What is difficult is to appraise the skills of the “asker” (simultaneously in typography, LO usage and computer “fluency”) from the way the question is written. Add to that the “regulars” here (only a handful) get tired by the laziness of many not opening Tools>Help nor reading the free downloadable manual where up to 80% of the answers (usually about how to use LO) can be found. They become aroused by this, which may explain the terseness or tone of their answers. The other 20% are really challenging questions or bugs.

PS: I disagree on the downvote for your question on “strange characters”. This is one challenging question for me.

I research every single question before I ask it to see if anyone had the problem before, not just here, but usually on a general search.

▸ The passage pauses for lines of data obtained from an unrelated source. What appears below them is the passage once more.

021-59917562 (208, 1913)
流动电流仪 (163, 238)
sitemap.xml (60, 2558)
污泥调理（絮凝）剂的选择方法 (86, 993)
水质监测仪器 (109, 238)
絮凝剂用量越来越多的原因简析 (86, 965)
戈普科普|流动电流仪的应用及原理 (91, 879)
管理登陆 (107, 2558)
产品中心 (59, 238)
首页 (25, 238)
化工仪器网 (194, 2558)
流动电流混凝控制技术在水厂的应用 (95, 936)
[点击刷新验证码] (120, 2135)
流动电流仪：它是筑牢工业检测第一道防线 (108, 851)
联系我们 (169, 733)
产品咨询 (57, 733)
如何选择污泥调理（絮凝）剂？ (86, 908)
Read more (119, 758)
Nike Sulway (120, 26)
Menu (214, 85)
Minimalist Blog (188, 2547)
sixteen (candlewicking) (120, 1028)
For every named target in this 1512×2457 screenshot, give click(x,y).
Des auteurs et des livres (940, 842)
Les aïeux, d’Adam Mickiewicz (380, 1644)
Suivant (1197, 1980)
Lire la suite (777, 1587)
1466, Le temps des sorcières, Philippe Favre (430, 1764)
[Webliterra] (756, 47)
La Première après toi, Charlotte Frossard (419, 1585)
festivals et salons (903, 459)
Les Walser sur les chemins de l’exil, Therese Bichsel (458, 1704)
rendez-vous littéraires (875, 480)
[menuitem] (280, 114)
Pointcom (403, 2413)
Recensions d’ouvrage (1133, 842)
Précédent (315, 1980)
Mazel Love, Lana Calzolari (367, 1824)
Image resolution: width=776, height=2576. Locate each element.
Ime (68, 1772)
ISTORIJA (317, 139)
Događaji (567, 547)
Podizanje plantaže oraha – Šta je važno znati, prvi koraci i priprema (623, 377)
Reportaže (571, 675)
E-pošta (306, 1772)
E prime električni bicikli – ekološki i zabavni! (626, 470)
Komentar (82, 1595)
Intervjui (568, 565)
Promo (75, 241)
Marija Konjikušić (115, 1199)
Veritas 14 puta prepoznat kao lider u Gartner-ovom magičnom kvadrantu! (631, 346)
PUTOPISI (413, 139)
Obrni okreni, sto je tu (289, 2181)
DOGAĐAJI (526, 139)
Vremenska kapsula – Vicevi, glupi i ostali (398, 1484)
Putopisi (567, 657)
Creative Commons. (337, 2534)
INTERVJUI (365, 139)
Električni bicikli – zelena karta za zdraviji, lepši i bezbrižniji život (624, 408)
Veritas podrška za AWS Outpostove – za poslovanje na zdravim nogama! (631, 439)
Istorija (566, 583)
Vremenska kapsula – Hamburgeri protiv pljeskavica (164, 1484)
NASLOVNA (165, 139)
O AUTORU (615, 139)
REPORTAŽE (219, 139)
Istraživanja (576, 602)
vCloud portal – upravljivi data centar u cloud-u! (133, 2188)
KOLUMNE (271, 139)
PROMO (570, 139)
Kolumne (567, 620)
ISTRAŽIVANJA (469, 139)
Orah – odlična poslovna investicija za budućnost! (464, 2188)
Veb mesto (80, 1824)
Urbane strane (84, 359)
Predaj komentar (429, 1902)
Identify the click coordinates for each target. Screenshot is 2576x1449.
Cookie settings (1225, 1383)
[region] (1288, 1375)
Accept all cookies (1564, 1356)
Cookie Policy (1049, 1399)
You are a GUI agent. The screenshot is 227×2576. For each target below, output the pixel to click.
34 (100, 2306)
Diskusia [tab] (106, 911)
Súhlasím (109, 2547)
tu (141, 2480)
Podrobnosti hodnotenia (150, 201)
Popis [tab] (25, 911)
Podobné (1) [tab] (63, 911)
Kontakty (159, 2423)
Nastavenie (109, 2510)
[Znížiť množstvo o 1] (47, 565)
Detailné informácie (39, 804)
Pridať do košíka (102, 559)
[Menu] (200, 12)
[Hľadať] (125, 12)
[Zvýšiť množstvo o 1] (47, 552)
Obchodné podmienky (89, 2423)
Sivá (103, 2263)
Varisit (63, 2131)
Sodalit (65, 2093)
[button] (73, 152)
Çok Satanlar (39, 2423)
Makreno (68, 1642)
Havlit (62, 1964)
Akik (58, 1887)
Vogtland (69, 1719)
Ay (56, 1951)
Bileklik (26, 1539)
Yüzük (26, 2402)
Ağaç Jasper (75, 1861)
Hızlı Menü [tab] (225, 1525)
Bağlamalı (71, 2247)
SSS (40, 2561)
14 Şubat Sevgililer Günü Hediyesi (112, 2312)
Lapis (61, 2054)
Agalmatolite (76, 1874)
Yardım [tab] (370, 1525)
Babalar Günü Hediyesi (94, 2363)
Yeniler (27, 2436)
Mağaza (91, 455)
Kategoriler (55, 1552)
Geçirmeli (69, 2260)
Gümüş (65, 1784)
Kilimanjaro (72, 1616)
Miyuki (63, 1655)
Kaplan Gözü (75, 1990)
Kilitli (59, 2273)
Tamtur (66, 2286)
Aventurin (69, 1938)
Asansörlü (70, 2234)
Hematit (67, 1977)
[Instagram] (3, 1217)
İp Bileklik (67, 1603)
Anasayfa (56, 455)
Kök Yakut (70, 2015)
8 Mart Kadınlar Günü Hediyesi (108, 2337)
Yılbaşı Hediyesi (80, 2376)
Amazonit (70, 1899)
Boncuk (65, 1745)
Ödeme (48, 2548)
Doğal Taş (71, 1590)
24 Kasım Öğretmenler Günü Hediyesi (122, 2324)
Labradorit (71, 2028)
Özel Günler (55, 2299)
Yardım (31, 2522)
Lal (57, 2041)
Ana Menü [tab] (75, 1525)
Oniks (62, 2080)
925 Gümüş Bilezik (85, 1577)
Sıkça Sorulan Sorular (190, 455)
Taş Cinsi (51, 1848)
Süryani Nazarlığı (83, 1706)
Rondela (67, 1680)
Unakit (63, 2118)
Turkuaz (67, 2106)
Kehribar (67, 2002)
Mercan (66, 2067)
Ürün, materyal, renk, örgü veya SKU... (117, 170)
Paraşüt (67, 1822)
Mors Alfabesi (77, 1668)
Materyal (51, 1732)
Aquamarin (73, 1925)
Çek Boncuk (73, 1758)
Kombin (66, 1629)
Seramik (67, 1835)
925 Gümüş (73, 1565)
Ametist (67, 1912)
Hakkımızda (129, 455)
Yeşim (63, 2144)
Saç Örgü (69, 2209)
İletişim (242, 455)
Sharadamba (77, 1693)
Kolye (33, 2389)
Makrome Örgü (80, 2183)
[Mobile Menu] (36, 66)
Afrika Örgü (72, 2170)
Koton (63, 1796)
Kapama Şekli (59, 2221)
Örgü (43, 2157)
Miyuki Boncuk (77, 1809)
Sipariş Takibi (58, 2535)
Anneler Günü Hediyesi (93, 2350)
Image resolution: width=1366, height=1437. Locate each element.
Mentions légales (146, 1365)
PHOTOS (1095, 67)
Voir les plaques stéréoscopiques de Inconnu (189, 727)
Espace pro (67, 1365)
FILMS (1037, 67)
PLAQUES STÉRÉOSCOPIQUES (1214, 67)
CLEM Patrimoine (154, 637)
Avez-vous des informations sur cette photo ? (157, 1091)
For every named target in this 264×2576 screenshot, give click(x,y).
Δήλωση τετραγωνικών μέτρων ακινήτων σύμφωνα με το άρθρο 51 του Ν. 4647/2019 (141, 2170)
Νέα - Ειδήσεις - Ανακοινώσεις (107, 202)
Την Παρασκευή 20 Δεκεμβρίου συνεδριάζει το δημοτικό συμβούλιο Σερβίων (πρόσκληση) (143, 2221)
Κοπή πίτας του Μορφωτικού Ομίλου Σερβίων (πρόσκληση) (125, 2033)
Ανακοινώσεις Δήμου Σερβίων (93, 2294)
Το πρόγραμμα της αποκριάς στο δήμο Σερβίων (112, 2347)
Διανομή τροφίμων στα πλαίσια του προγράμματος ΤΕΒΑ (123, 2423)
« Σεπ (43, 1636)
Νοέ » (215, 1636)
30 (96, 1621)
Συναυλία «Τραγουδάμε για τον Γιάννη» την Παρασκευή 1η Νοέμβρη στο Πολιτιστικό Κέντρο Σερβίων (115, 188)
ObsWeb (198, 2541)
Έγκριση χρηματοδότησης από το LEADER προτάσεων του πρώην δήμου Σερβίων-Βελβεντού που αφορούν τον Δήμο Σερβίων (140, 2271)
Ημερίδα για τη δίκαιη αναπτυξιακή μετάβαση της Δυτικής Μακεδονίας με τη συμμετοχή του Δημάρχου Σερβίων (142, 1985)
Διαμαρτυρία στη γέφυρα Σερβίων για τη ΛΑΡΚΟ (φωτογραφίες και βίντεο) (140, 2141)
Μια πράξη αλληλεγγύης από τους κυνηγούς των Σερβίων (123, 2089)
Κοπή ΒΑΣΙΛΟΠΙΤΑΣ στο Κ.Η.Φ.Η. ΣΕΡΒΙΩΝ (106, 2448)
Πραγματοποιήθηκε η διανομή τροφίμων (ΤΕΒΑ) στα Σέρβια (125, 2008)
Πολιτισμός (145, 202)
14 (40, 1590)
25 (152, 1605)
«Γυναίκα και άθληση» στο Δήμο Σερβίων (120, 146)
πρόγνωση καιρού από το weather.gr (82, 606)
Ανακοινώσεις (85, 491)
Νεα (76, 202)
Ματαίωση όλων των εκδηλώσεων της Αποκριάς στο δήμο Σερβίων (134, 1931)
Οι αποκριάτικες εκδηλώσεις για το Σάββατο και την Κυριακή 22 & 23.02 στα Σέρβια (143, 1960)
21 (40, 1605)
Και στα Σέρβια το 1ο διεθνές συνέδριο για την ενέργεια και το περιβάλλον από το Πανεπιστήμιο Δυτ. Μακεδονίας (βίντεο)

I also read the manual. Sometimes that is still not enough! I am really struggling with the unusual characters as I don’t know if they will appear in a self-published book…seeing as they appear all over the place whenever I copy and paste. It seems likely self-publishing software might do the same. It is really annoying as the grammar editor I use tells me I have a zillion mistakes…I suppose a PDF would not include them???

No PDF will also include them. It seems you have a problem at a critical level of your computer, but the correct place to discuss it is in your ad-hoc question.

Are you writing a Web Page in HTML? if so you need to define the Character set like: and that may help.

No. Trying to format a book.

I asked because in the early 2000s I would try and validate a web page I was working on and get such characters.